*** Document source

Rapport adopté par la Commission Permanente
le 27 novembre 1997

Membres de la délégation : M. Bernat (Slovaquie, R), M. Buldanli (Turquie, R), M. Casagrande (France, L), M. Chénard (France, L), M. Hallberg (Suède, R), M. Kieres (Pologne, R), M. Lloyd (Royaume-Uni, L), M. Morgan (Royaume-Uni, L), M. O'Brien (Irlande, R), M. Suykerbuyk (Belgique, R)

Résumé des conclusions des observateurs envoyés par le CPLRE pour suivre

les élections locales organisées en Bosnie et Herzégovine les 13 et 14 septembre 1997

Le Congrès des pouvoirs locaux et régionaux de l'Europe a envoyé une délégation de dix membres, plus un expert et deux membres du Secrétariat. De son côté, l'Assemblée parlementaire du Conseil de l'Europe a envoyé une délégation d'observateurs pour suivre ces élections; et le Président de la délégation du Congrès (M. Chénard), ainsi que deux autres membres du Congrès ont pu rencontrer la délégation de l'Assemblée parlementaire pour une séance d'information avant les élections à Sarajevo, et aussi pour un «debriefing» et une conférence de presse commune à Sarajevo le 16 septembre. La délégation du Congrès tient à souligner que la coopération avec la délégation de l'Assemblée parlementaire a été excellente pendant toute la durée de cette mission.

1. Contexte général

1.1 Rarement élections locales auront fait l'objet d'une telle attention internationale:

Ä elles font partie du processus engagé à Dayton pour le rétablissement de la paix dans l'ex-Yougoslavie (essentiellement en Bosnie). L'article II.2 de l'annexe 3 de l'Accord de Dayton (qui traite des élections) demande à l'OSCE d'organiser diverses élections en Bosnie; toutefois, c'est uniquement pour les élections locales qu'on a ajouté la réserve «et, si possible», ce qui montrait clairement qu'on était conscient des difficultés spécifiques liées à l'organisation de ces élections;

Ä vu la complexité des questions en jeu, ces élections ont du être retardées pendant un an, contrairement à tous les autres scrutins qui se sont déroulés en Bosnie et Herzégovine au cours de septembre 1996;

Ä après le «gel» du processus de purification ethnique par l'Accord de Dayton, certaines des principales questions concernant la cohabitation inter-ethnique et intercommunautaire se trouvent aujourd'hui en jeu au niveau local; il s'agit notamment des problèmes majeurs, mais en grande partie non résolus, qui concernent la mise en œuvre de la liberté de circulation prévue par l'Accord de Dayton.

Dans ce contexte, la délégation du CPLRE exprime sa satisfaction de constater que la communauté internationale, en accordant une telle importance à ces élections, confirme la nécessité de promouvoir «les autorités [élues démocratiquement] les plus proches des citoyens» (pour reprendre la formulation de l'article 4.3 de la Charte européenne de l'autonomie locale) pour que puisse exister une véritable démocratie. En outre, la tenue d'élections locales libres et régulières fait partie des conditions à remplir pour adhérer au Conseil de l'Europe.

******
*** Données fournies

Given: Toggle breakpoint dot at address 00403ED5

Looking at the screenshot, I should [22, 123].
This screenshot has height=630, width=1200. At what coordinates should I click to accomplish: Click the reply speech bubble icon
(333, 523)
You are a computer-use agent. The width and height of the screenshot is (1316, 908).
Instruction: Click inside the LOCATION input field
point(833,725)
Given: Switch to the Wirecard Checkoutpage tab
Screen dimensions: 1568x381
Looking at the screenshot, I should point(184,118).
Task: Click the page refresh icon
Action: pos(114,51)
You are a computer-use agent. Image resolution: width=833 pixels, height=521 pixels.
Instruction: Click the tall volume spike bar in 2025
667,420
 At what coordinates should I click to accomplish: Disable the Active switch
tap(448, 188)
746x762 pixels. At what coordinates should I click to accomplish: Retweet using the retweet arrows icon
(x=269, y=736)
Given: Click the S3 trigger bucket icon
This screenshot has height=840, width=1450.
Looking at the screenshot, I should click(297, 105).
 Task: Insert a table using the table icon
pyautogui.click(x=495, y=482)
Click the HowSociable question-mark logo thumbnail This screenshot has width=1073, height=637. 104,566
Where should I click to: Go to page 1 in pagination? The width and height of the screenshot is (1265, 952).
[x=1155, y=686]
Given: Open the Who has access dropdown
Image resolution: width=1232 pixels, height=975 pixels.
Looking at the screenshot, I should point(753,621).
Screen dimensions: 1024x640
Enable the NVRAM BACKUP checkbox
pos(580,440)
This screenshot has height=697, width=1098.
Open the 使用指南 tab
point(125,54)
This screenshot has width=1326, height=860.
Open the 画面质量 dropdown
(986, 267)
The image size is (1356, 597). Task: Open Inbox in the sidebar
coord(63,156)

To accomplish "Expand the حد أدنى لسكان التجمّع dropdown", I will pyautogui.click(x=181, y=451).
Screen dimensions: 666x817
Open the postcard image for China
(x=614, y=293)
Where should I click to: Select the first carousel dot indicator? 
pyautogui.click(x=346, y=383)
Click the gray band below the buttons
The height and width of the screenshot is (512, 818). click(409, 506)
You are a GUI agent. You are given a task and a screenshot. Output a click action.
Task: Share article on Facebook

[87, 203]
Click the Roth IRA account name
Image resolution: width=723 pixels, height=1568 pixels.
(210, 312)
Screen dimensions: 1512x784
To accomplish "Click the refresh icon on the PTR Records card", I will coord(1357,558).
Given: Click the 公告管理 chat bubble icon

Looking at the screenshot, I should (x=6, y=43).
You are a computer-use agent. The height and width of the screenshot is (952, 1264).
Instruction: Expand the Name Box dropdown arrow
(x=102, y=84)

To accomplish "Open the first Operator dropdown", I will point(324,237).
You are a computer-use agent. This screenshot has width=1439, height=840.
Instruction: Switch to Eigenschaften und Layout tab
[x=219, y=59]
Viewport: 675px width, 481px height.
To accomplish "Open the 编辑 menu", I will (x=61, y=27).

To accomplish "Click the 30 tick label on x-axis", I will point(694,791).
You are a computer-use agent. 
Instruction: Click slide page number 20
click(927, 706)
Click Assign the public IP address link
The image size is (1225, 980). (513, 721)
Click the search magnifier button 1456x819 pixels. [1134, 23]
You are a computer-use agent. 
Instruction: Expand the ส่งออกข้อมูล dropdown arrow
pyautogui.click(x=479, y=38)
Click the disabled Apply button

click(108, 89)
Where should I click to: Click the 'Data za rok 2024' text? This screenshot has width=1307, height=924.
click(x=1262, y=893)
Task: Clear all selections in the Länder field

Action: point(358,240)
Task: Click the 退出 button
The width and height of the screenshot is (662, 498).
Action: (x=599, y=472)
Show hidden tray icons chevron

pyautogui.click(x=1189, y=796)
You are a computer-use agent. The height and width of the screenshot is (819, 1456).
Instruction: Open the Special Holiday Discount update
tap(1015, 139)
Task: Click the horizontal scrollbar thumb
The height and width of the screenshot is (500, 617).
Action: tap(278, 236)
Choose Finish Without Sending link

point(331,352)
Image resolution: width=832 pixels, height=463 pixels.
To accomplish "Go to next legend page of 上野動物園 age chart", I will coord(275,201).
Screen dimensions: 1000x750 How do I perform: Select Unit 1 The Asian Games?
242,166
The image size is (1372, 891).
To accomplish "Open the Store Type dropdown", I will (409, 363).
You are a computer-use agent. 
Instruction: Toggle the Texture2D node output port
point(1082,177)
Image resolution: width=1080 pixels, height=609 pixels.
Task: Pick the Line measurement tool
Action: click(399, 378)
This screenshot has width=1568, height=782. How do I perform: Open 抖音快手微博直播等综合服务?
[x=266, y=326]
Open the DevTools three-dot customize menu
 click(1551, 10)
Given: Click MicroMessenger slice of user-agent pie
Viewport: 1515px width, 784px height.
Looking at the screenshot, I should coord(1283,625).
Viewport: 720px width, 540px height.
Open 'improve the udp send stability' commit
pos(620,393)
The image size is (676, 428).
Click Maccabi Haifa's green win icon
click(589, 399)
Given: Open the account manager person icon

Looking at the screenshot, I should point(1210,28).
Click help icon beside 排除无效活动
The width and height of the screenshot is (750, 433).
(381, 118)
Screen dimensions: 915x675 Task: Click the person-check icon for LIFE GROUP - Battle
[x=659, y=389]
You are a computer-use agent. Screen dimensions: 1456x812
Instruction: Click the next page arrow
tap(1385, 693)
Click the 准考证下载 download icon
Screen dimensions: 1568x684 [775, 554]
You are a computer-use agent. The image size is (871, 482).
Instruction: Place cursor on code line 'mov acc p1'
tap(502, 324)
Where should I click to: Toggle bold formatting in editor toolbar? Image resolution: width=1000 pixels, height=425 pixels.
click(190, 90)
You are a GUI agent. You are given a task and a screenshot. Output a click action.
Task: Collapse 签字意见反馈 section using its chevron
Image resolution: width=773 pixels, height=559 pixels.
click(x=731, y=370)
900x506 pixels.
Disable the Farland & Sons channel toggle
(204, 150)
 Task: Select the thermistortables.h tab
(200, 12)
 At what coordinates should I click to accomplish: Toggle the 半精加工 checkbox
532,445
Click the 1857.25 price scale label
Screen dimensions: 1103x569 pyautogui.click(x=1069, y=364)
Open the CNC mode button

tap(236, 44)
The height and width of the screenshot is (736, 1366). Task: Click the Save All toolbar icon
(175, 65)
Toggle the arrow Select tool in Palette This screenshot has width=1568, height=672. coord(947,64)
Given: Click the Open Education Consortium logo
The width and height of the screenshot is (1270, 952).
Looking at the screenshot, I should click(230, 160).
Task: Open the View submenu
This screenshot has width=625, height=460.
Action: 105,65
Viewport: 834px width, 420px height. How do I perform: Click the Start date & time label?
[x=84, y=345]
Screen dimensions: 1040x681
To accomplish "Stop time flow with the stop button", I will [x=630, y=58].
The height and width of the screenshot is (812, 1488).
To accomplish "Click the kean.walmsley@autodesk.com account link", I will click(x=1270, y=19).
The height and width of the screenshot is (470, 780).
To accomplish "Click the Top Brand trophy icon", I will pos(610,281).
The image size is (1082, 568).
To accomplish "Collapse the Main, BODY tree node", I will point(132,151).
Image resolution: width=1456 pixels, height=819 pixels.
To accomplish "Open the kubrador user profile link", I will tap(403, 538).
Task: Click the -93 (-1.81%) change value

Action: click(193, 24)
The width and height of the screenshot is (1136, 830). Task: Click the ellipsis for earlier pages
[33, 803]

******

Réécrivez le passage du rapport d'observation électorale compris entre "Dans ce contexte, la" et "Conseil de l'Europe.", bornes incluses, en remplaçant "véritable" par "authentique".

_Résultat final_
Dans ce contexte, la délégation du CPLRE exprime sa satisfaction de constater que la communauté internationale, en accordant une telle importance à ces élections, confirme la nécessité de promouvoir «les autorités [élues démocratiquement] les plus proches des citoyens» (pour reprendre la formulation de l'article 4.3 de la Charte européenne de l'autonomie locale) pour que puisse exister une authentique démocratie. En outre, la tenue d'élections locales libres et régulières fait partie des conditions à remplir pour adhérer au Conseil de l'Europe.